* What you will do *
Rewrite the items below, changing every occurrence of "GUI agent" to "desktop assistant" and leaving everything else unchanged.

* Entries provided *
::::

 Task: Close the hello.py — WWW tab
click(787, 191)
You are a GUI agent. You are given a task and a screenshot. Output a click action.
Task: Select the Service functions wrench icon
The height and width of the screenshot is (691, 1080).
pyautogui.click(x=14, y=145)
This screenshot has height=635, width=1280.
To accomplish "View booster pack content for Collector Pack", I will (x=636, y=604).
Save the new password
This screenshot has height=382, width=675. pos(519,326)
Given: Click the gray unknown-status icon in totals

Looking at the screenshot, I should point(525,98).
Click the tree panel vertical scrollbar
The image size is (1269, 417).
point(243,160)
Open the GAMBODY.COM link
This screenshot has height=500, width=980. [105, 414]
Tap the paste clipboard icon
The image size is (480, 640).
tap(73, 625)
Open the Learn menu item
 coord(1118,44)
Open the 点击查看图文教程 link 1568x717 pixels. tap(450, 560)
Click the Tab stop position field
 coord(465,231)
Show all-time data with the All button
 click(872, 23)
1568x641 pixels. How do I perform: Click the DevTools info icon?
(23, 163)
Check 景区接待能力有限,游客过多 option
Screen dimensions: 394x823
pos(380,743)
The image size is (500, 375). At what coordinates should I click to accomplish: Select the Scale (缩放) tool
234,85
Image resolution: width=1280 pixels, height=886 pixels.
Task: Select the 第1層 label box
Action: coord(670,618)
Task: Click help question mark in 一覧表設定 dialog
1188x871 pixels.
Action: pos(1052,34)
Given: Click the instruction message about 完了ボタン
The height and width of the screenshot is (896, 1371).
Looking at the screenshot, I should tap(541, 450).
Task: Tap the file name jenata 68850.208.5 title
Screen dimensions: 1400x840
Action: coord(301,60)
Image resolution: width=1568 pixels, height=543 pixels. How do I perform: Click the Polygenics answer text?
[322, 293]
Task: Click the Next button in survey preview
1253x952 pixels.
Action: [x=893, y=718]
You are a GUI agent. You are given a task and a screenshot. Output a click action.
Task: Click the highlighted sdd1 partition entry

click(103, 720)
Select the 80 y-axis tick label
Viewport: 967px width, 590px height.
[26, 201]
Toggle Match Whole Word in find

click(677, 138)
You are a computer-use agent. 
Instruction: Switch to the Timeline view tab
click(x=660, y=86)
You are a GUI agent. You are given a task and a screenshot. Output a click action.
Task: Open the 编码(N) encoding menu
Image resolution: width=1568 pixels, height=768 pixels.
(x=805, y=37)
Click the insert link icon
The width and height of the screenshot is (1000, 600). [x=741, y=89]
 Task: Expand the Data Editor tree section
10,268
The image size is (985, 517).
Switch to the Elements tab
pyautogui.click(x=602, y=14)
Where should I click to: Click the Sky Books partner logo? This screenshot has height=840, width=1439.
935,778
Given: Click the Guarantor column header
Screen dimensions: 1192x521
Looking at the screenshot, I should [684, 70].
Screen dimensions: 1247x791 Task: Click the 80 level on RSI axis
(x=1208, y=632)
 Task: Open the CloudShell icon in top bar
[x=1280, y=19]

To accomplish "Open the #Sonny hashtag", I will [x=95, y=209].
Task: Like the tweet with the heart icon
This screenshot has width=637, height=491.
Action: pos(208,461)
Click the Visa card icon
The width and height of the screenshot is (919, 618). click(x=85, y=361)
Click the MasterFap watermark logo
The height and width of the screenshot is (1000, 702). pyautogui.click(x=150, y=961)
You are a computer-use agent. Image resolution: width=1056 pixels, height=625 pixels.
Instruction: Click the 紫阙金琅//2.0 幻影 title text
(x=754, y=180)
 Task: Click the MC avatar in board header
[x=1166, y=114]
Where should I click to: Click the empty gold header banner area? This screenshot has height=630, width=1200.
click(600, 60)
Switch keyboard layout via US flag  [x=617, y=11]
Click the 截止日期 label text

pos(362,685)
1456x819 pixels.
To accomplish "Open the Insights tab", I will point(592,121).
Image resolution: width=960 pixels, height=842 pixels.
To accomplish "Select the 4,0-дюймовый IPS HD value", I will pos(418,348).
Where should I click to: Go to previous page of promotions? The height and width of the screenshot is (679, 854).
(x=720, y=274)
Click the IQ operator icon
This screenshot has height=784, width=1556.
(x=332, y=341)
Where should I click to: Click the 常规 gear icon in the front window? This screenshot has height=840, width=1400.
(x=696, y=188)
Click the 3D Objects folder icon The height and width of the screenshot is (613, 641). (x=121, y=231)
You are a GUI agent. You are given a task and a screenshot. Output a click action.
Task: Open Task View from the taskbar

::::

* Solution for this exercise *
 Task: Close the hello.py — WWW tab
click(787, 191)
You are a desktop assistant. You are given a task and a screenshot. Output a click action.
Task: Select the Service functions wrench icon
The height and width of the screenshot is (691, 1080).
pyautogui.click(x=14, y=145)
This screenshot has height=635, width=1280.
To accomplish "View booster pack content for Collector Pack", I will (x=636, y=604).
Save the new password
This screenshot has height=382, width=675. pos(519,326)
Given: Click the gray unknown-status icon in totals

Looking at the screenshot, I should point(525,98).
Click the tree panel vertical scrollbar
The image size is (1269, 417).
point(243,160)
Open the GAMBODY.COM link
This screenshot has height=500, width=980. [105, 414]
Tap the paste clipboard icon
The image size is (480, 640).
tap(73, 625)
Open the Learn menu item
 coord(1118,44)
Open the 点击查看图文教程 link 1568x717 pixels. tap(450, 560)
Click the Tab stop position field
 coord(465,231)
Show all-time data with the All button
 click(872, 23)
1568x641 pixels. How do I perform: Click the DevTools info icon?
(23, 163)
Check 景区接待能力有限,游客过多 option
Screen dimensions: 394x823
pos(380,743)
The image size is (500, 375). At what coordinates should I click to accomplish: Select the Scale (缩放) tool
234,85
Image resolution: width=1280 pixels, height=886 pixels.
Task: Select the 第1層 label box
Action: coord(670,618)
Task: Click help question mark in 一覧表設定 dialog
1188x871 pixels.
Action: pos(1052,34)
Given: Click the instruction message about 完了ボタン
The height and width of the screenshot is (896, 1371).
Looking at the screenshot, I should tap(541, 450).
Task: Tap the file name jenata 68850.208.5 title
Screen dimensions: 1400x840
Action: coord(301,60)
Image resolution: width=1568 pixels, height=543 pixels. How do I perform: Click the Polygenics answer text?
[322, 293]
Task: Click the Next button in survey preview
1253x952 pixels.
Action: [x=893, y=718]
You are a desktop assistant. You are given a task and a screenshot. Output a click action.
Task: Click the highlighted sdd1 partition entry

click(103, 720)
Select the 80 y-axis tick label
Viewport: 967px width, 590px height.
[26, 201]
Toggle Match Whole Word in find

click(677, 138)
You are a computer-use agent. 
Instruction: Switch to the Timeline view tab
click(x=660, y=86)
You are a desktop assistant. You are given a task and a screenshot. Output a click action.
Task: Open the 编码(N) encoding menu
Image resolution: width=1568 pixels, height=768 pixels.
(x=805, y=37)
Click the insert link icon
The width and height of the screenshot is (1000, 600). [x=741, y=89]
 Task: Expand the Data Editor tree section
10,268
The image size is (985, 517).
Switch to the Elements tab
pyautogui.click(x=602, y=14)
Where should I click to: Click the Sky Books partner logo? This screenshot has height=840, width=1439.
935,778
Given: Click the Guarantor column header
Screen dimensions: 1192x521
Looking at the screenshot, I should [684, 70].
Screen dimensions: 1247x791 Task: Click the 80 level on RSI axis
(x=1208, y=632)
 Task: Open the CloudShell icon in top bar
[x=1280, y=19]

To accomplish "Open the #Sonny hashtag", I will [x=95, y=209].
Task: Like the tweet with the heart icon
This screenshot has width=637, height=491.
Action: pos(208,461)
Click the Visa card icon
The width and height of the screenshot is (919, 618). click(x=85, y=361)
Click the MasterFap watermark logo
The height and width of the screenshot is (1000, 702). pyautogui.click(x=150, y=961)
You are a computer-use agent. Image resolution: width=1056 pixels, height=625 pixels.
Instruction: Click the 紫阙金琅//2.0 幻影 title text
(x=754, y=180)
 Task: Click the MC avatar in board header
[x=1166, y=114]
Where should I click to: Click the empty gold header banner area? This screenshot has height=630, width=1200.
click(600, 60)
Switch keyboard layout via US flag  [x=617, y=11]
Click the 截止日期 label text

pos(362,685)
1456x819 pixels.
To accomplish "Open the Insights tab", I will point(592,121).
Image resolution: width=960 pixels, height=842 pixels.
To accomplish "Select the 4,0-дюймовый IPS HD value", I will pos(418,348).
Where should I click to: Go to previous page of promotions? The height and width of the screenshot is (679, 854).
(x=720, y=274)
Click the IQ operator icon
This screenshot has height=784, width=1556.
(x=332, y=341)
Where should I click to: Click the 常规 gear icon in the front window? This screenshot has height=840, width=1400.
(x=696, y=188)
Click the 3D Objects folder icon The height and width of the screenshot is (613, 641). (x=121, y=231)
You are a desktop assistant. You are given a task and a screenshot. Output a click action.
Task: Open Task View from the taskbar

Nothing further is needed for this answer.